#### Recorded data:
========
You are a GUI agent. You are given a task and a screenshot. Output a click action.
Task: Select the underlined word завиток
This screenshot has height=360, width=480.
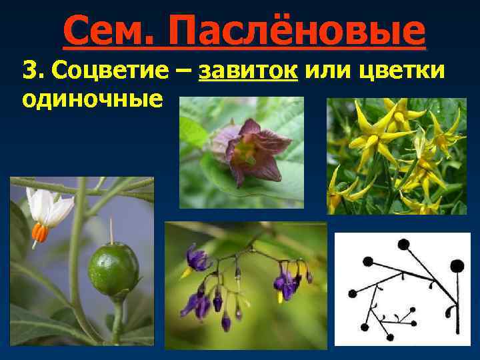[x=249, y=69]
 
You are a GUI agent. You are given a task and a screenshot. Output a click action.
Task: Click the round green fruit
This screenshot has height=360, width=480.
[x=113, y=271]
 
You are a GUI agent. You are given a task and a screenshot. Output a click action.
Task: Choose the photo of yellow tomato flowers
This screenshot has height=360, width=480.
[x=396, y=156]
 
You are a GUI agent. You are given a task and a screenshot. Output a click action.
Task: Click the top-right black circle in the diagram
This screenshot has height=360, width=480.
[x=457, y=266]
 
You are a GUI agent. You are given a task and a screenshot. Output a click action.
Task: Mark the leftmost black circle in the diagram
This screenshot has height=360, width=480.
[x=353, y=293]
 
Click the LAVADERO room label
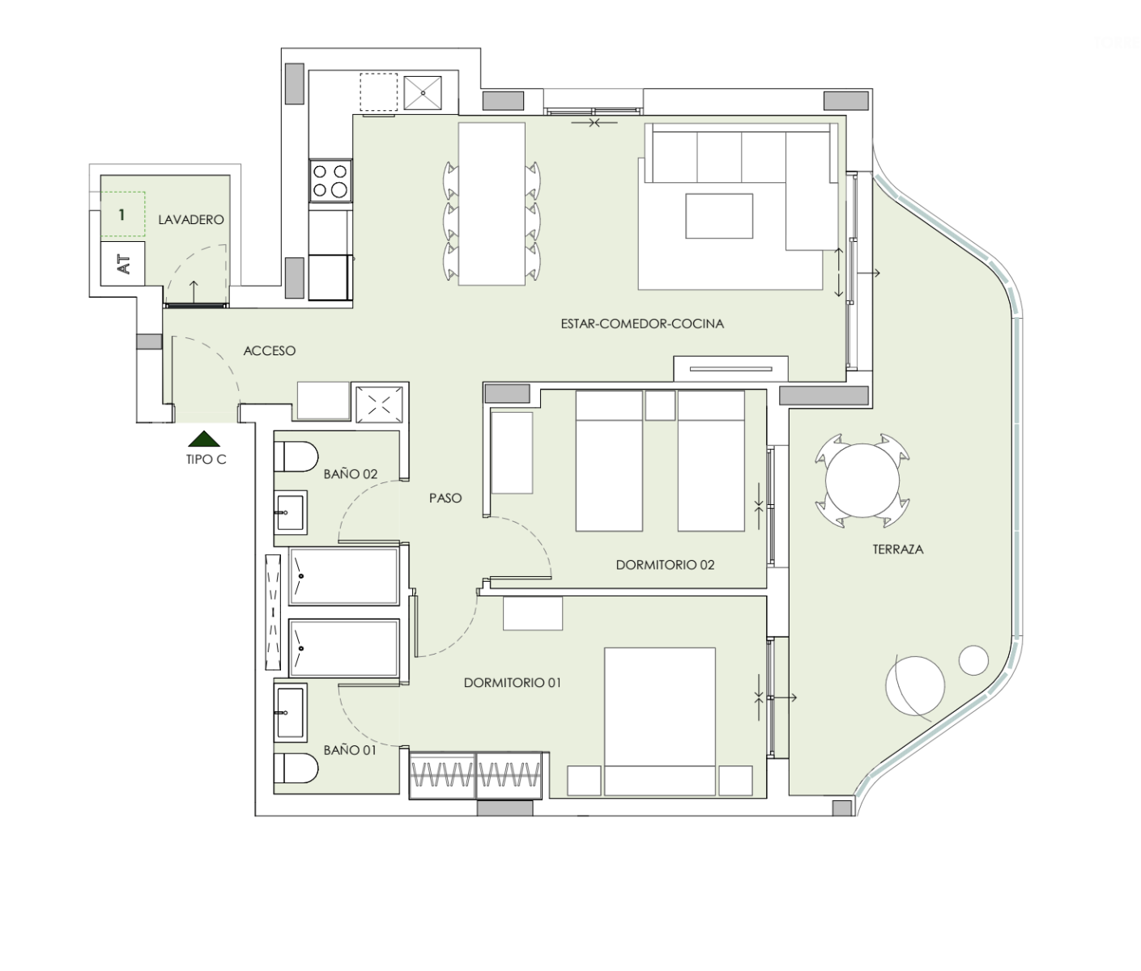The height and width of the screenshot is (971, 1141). point(191,219)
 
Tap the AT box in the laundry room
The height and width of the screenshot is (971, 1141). point(122,264)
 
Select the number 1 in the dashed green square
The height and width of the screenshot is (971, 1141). point(122,214)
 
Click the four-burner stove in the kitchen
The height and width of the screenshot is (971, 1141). point(330,180)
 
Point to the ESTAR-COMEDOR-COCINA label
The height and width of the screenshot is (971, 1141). point(642,324)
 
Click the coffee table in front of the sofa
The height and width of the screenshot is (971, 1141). point(719,216)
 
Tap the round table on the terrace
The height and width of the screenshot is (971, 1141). point(862,481)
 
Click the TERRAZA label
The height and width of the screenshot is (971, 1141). point(897,549)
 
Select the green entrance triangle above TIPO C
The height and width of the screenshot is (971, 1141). point(204,439)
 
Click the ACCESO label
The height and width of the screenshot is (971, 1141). point(270,351)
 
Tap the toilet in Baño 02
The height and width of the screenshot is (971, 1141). point(296,457)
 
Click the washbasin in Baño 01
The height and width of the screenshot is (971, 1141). point(290,712)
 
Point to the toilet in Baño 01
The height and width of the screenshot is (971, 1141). point(296,769)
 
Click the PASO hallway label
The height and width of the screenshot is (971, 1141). point(445,498)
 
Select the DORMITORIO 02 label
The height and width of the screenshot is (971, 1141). point(665,565)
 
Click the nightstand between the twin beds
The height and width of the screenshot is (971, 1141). point(660,405)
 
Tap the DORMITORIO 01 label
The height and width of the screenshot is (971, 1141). point(513,683)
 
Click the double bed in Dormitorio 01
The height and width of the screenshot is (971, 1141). point(660,722)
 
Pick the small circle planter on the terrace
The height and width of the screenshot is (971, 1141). point(973,660)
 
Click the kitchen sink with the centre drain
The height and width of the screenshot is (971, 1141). point(423,93)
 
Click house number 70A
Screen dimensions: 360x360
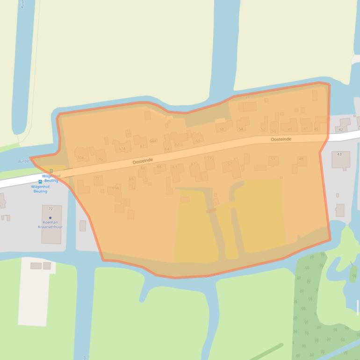point(80,158)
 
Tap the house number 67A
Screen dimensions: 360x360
point(122,149)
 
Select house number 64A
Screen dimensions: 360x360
point(153,141)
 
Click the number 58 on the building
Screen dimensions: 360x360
point(222,129)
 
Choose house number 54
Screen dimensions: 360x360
point(241,129)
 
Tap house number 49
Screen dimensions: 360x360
point(290,129)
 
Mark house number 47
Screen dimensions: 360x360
point(306,129)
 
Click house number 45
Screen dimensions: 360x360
point(317,129)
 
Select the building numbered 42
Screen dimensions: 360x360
point(340,130)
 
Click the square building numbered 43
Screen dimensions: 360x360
point(339,154)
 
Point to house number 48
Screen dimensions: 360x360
point(301,159)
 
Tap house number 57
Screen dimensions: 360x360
point(230,164)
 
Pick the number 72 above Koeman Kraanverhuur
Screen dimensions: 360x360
point(50,209)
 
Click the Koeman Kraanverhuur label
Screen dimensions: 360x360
point(50,224)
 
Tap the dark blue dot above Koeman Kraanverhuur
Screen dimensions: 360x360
point(50,218)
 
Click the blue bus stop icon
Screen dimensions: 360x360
point(40,181)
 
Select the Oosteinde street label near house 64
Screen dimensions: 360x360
point(143,160)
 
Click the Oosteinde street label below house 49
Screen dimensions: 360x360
point(281,139)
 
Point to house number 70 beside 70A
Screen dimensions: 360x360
point(100,159)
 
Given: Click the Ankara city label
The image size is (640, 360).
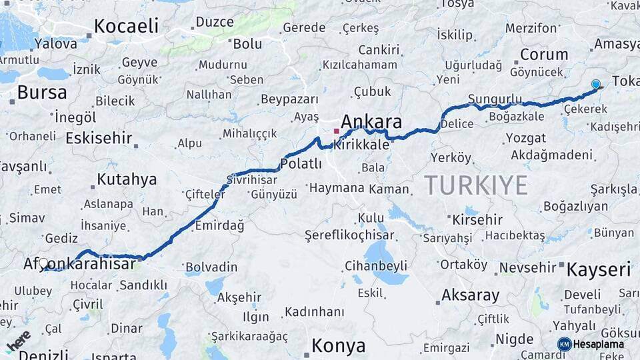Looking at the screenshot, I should coord(371,122).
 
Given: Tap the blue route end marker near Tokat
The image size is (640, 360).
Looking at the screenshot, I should coord(595,85).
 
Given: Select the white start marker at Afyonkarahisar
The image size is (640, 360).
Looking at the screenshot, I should coord(44,264).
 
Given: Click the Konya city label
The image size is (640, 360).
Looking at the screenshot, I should coord(339,346).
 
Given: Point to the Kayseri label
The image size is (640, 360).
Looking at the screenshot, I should coord(598,270).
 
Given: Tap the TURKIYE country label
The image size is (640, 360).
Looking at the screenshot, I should coord(475,185).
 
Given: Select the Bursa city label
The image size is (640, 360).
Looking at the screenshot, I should coord(42,92).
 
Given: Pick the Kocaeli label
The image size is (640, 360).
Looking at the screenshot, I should coord(126,26).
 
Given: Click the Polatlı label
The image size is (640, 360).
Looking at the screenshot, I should coord(301,163).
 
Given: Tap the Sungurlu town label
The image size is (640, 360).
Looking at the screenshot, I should coord(495,99).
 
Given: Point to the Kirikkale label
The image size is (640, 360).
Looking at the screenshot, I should coord(361,144).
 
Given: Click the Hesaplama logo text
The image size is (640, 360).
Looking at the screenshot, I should coord(599,344).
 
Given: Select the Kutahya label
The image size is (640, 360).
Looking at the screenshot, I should coord(127,179).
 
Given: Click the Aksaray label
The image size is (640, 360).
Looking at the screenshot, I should coord(470,295).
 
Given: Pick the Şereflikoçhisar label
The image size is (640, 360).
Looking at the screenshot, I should coord(349,235).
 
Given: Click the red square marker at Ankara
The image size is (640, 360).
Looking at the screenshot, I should coord(336,131).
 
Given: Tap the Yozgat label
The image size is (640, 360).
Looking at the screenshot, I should coord(525,138).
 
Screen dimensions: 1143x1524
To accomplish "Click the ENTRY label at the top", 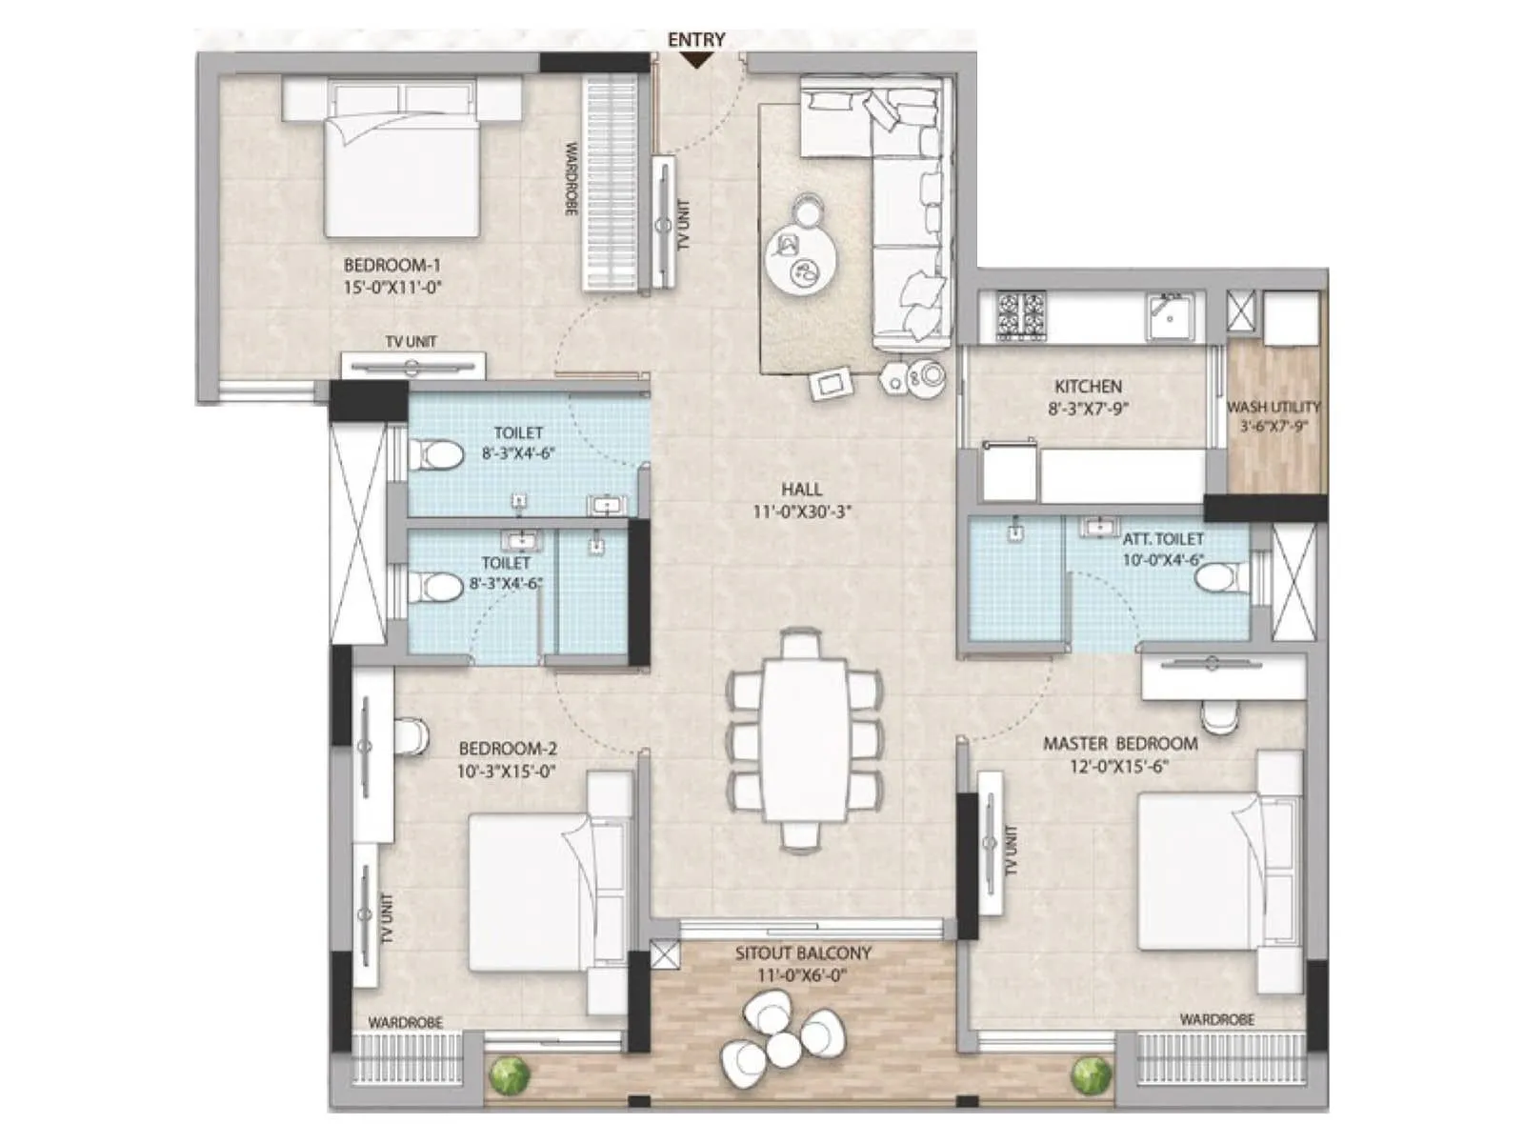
========
#### Task to carry out:
Copy the lines above word for word, from the line containing "Tap house number 57" to the line containing "point(50,218)".

#### The output:
Tap house number 57
Screen dimensions: 360x360
point(230,164)
 
Pick the number 72 above Koeman Kraanverhuur
Screen dimensions: 360x360
point(50,209)
 
Click the Koeman Kraanverhuur label
Screen dimensions: 360x360
point(50,224)
 
Tap the dark blue dot above Koeman Kraanverhuur
Screen dimensions: 360x360
point(50,218)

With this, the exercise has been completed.